7 de agosto de 2026

¿Una carrera se elige con el corazón o con la razón?

“Quizá el mayor error no sea elegir una carrera con el corazón o con la razón. Tal vez el verdadero error sea creer que debemos elegir solo con una de las dos.”

Hay adolescentes que sueñan con estudiar Música, Psicología o Gastronomía, pero sienten miedo porque escuchan que “no tienen futuro”. Otros eligen Ingeniería, Medicina o Derecho porque parecen ofrecer estabilidad, aunque en el fondo no logran imaginarse ejerciendo esas profesiones durante los próximos 40 años.

Entonces aparece una pregunta que divide a muchas familias: ¿una carrera se elige con el corazón o con la razón?

Te recomendamos: ¿Los padres deberían opinar sobre la carrera de sus hijos… o mantenerse al margen?

Objetivo del artículo

Reflexionar sobre cómo tomar una decisión profesional inteligente, equilibrando los intereses personales con las oportunidades reales del mercado laboral.

El corazón inspira. La razón orienta.

Elegir solo con el corazón puede llevar a ignorar información importante sobre el mercado laboral, las habilidades necesarias o el estilo de vida que implica una profesión.  Por otro lado, elegir solo con la razón puede llevar a una vida profesional sin motivación.

La mejor decisión suele aparecer cuando ambas trabajan juntas.

Aproximadamente el 39 % de las habilidades actuales cambiarán antes de 2030, lo que demuestra que el mercado laboral evoluciona constantemente. Por eso, ya no basta con elegir una carrera únicamente porque hoy tiene alta demanda.

Un ejemplo que muchas familias viven

Pensemos en dos estudiantes.

María disfruta dibujar desde pequeña y le apasiona el diseño. Sin embargo, decide estudiar una carrera que nunca le interesó porque escuchó que “tiene más salida laboral”. Dos años después continúa estudiando, pero sin entusiasmo. Cumple, pero no disfruta.
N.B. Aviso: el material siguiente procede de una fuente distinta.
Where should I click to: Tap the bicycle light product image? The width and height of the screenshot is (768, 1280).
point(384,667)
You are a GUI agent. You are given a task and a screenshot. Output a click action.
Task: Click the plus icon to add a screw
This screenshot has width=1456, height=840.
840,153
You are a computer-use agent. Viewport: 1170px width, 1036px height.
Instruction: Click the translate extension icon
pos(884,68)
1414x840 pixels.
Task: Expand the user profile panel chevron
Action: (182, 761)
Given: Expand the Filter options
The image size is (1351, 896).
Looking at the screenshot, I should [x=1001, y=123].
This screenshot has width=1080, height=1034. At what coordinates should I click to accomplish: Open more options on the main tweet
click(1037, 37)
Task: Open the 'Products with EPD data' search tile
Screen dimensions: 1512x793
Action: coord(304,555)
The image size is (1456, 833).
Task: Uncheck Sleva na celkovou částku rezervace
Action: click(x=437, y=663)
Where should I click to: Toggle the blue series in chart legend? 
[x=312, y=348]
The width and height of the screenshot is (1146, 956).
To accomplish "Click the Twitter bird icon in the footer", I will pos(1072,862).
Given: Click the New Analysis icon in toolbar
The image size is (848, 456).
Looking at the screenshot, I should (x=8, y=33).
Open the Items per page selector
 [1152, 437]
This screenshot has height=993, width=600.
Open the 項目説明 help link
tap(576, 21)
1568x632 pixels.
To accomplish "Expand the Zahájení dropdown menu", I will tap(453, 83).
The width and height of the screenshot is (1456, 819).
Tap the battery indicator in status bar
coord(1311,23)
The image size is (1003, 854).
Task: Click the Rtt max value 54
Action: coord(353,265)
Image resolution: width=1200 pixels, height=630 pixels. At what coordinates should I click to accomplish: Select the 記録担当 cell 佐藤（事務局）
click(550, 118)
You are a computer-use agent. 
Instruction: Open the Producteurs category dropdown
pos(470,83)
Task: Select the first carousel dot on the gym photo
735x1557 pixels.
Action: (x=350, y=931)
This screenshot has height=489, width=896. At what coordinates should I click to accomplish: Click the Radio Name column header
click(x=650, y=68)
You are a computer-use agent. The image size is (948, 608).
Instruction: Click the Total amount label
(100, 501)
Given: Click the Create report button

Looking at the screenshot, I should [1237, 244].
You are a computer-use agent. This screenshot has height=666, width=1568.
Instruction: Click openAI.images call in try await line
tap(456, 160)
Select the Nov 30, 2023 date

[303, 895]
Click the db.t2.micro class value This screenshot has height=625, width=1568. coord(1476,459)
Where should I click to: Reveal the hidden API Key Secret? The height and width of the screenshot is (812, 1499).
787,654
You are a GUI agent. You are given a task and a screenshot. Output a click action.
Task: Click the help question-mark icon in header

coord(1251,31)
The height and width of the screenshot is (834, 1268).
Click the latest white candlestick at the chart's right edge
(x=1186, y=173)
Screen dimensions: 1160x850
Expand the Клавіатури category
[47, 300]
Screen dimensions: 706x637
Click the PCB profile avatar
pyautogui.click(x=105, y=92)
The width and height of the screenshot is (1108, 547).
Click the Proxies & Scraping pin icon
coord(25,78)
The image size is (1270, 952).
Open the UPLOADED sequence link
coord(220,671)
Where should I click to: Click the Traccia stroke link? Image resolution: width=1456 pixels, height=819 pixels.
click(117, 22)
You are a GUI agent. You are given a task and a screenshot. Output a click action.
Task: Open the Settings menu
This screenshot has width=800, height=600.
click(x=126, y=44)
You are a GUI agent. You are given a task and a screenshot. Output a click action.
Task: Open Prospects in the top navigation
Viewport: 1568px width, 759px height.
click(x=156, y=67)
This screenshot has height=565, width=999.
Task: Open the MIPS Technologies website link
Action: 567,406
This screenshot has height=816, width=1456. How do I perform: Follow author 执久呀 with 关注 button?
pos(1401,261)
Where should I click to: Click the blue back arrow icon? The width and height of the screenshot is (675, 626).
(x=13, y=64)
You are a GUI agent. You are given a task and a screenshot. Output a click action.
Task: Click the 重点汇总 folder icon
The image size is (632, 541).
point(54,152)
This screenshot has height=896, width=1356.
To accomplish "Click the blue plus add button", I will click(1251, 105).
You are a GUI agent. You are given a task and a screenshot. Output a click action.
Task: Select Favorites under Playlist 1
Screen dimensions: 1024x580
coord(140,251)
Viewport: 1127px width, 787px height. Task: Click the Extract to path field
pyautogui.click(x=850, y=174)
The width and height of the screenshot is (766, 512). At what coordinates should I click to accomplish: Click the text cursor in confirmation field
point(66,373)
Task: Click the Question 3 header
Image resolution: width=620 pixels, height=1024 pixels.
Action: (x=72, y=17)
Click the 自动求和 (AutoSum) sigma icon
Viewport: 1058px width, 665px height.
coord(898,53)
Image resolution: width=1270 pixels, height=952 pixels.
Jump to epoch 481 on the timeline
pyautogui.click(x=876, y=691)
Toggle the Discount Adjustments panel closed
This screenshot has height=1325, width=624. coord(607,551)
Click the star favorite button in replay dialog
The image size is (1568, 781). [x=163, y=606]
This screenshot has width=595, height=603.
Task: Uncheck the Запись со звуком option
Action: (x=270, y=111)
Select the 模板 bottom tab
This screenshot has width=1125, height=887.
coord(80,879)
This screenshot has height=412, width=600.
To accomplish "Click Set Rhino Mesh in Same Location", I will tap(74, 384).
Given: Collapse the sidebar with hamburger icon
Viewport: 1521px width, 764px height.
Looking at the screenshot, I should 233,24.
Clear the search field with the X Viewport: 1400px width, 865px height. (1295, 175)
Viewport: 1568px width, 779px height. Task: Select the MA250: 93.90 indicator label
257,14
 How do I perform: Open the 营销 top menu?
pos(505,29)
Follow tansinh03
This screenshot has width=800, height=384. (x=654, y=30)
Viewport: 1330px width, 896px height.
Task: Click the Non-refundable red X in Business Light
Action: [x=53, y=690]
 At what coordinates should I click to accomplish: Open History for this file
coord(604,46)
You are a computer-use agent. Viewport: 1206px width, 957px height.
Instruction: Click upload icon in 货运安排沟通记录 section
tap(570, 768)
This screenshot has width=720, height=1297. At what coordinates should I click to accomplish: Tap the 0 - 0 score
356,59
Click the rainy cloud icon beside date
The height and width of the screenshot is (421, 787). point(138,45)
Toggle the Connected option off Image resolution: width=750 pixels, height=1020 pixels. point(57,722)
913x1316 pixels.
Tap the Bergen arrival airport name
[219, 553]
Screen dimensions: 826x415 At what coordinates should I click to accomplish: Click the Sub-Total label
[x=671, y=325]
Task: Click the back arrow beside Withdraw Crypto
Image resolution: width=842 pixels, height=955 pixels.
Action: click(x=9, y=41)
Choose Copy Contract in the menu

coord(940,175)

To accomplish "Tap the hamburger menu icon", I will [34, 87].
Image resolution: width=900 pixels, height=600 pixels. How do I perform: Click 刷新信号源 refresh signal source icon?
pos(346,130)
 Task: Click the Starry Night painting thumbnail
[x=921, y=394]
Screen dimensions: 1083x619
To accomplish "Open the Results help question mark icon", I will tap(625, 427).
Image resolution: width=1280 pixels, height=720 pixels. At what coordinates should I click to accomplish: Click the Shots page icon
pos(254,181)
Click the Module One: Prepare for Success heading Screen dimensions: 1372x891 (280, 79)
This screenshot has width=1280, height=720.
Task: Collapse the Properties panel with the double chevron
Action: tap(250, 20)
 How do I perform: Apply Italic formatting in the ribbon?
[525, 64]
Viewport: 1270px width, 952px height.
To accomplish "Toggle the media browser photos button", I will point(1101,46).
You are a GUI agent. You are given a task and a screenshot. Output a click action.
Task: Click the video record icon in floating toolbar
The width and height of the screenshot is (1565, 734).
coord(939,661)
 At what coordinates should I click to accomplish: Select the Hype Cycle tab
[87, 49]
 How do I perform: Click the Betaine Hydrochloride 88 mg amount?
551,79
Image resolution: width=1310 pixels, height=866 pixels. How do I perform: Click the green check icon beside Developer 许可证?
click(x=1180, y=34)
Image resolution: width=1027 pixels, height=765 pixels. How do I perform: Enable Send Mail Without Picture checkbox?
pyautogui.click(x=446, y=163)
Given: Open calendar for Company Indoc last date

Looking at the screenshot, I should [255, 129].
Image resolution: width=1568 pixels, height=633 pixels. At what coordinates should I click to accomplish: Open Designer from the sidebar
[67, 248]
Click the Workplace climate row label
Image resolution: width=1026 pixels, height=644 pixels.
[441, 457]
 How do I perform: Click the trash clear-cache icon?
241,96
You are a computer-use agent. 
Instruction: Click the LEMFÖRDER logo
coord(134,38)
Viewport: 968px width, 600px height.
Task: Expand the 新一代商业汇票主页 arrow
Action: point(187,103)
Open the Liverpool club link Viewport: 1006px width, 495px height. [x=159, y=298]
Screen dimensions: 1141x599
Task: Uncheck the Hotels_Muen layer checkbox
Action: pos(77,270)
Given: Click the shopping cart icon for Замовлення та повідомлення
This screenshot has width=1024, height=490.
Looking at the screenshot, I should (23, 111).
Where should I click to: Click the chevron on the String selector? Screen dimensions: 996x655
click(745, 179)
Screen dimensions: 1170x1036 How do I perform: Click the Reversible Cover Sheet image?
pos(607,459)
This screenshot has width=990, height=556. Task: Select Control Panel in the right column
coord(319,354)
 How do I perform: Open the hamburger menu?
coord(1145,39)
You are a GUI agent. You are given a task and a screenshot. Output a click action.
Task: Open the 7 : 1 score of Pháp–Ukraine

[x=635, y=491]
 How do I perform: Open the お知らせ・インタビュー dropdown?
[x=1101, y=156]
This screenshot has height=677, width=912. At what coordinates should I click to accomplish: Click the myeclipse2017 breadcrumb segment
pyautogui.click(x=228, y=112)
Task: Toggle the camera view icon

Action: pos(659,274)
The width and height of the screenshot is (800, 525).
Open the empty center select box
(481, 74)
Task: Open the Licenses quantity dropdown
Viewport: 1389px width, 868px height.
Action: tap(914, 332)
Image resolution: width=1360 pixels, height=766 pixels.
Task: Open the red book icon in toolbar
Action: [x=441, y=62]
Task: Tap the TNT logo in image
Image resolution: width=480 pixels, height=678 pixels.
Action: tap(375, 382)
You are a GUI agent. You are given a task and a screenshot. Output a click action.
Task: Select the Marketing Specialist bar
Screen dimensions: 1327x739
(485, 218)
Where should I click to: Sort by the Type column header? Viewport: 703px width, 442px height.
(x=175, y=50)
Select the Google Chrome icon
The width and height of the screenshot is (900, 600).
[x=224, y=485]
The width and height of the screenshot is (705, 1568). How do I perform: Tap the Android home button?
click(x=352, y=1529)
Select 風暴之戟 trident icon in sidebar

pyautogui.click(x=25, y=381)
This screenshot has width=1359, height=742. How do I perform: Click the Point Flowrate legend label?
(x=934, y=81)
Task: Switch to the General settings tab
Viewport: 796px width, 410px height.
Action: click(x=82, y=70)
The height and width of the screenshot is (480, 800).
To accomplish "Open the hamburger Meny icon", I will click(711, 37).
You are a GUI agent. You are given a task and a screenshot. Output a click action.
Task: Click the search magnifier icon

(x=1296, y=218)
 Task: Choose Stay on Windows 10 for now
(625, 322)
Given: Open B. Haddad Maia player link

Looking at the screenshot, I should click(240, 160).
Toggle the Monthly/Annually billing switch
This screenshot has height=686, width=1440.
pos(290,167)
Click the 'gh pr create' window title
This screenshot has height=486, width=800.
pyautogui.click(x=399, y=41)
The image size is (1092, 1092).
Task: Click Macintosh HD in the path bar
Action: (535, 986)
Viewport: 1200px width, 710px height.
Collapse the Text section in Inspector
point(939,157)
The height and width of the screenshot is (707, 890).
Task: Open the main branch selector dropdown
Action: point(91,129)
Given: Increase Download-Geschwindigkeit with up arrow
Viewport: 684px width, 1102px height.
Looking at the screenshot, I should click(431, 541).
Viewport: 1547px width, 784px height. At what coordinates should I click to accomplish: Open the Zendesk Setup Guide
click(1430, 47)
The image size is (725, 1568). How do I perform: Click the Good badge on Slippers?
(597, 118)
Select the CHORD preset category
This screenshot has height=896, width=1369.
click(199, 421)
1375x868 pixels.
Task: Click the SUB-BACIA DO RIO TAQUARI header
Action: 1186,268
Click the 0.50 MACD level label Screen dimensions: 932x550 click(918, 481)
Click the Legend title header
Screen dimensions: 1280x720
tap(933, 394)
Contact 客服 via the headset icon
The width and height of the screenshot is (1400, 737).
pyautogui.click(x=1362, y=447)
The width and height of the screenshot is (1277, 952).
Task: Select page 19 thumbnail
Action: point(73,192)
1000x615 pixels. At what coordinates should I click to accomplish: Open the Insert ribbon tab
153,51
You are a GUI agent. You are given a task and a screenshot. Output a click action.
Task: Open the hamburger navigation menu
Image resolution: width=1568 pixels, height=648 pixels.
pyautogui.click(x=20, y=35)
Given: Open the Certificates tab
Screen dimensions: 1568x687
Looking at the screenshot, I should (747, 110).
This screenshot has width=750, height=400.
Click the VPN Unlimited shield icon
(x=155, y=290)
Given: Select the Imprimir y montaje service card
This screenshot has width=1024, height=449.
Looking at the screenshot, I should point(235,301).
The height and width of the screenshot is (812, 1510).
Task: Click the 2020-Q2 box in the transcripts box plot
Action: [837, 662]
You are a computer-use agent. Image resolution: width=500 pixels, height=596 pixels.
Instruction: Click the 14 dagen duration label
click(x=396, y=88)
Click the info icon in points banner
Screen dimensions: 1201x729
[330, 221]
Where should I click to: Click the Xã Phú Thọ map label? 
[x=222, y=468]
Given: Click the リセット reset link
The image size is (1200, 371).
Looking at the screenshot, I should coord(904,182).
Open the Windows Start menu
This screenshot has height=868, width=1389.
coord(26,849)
Carlos, en cambio, quiere dedicarse a la producción audiovisual. Antes de decidir, conversa con profesionales, investiga las áreas de especialización, analiza las tendencias del sector y descubre que también necesita desarrollar habilidades en inteligencia artificial y marketing digital. Su decisión nace de la pasión, pero también de la información.

La diferencia no fue la carrera, fue la forma de elegirla.

¿Qué pueden hacer los padres?

En lugar de preguntar únicamente:

  • ¿Cuánto gana esa profesión?

Incorporen preguntas como:

  • ¿Qué tipo de problemas resolverías todos los días en ese trabajo?
  • ¿Te imaginas disfrutando esa rutina durante muchos años?
  • ¿Qué habilidades necesitarás desarrollar para destacar?

Estas conversaciones permiten que los adolescentes reflexionen más allá del salario o del prestigio.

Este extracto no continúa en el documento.